-- Records for the task follows --

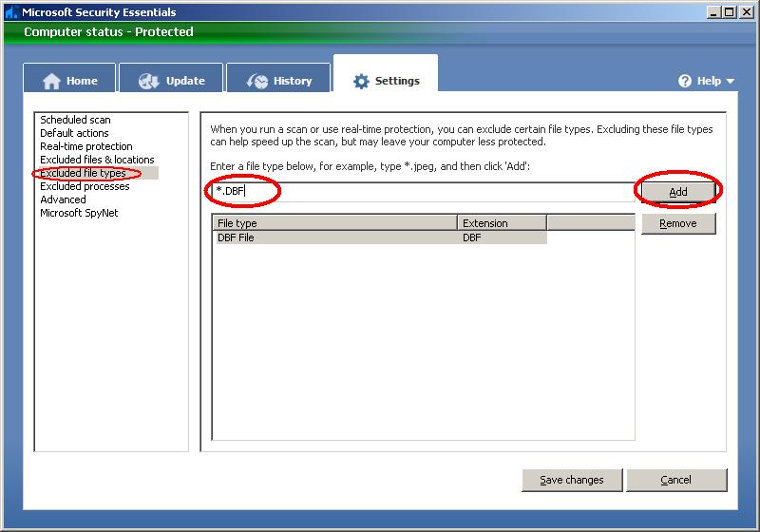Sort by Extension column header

-- Records for the task concluded --
-- Records for the task follows --

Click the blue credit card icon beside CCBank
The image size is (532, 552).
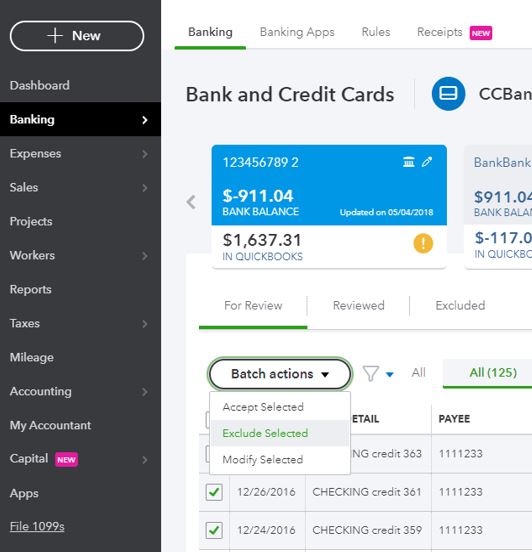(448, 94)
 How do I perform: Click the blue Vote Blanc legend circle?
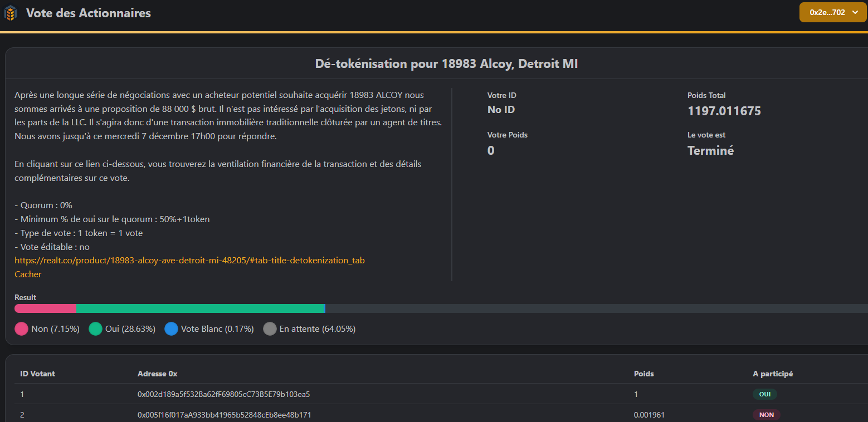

-- Records for the task concluded --
-- Records for the task follows --

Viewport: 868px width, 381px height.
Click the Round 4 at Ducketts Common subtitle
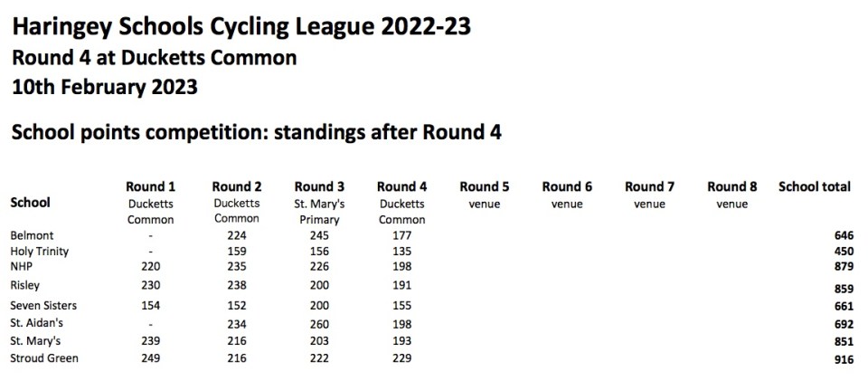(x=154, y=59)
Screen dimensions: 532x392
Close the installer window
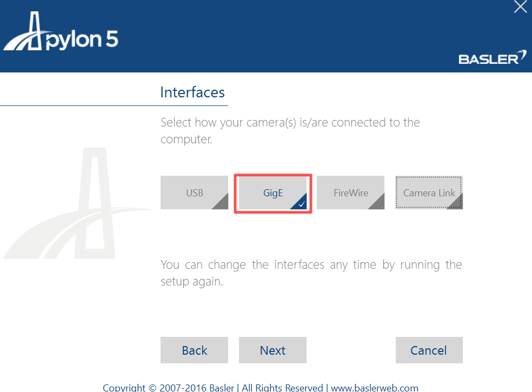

-- Records for the task concluded --

== About this task ==
Copy everything above from the line holding "Click the blue credit card icon beside CCBank" down to the line holding "How do I perform: Click", both ends included, exactly as it stands and without the pictures.

== Answer box ==
Click the blue credit card icon beside CCBank
The image size is (532, 552).
(448, 94)
 How do I perform: Click the blue Vote Blanc legend circle?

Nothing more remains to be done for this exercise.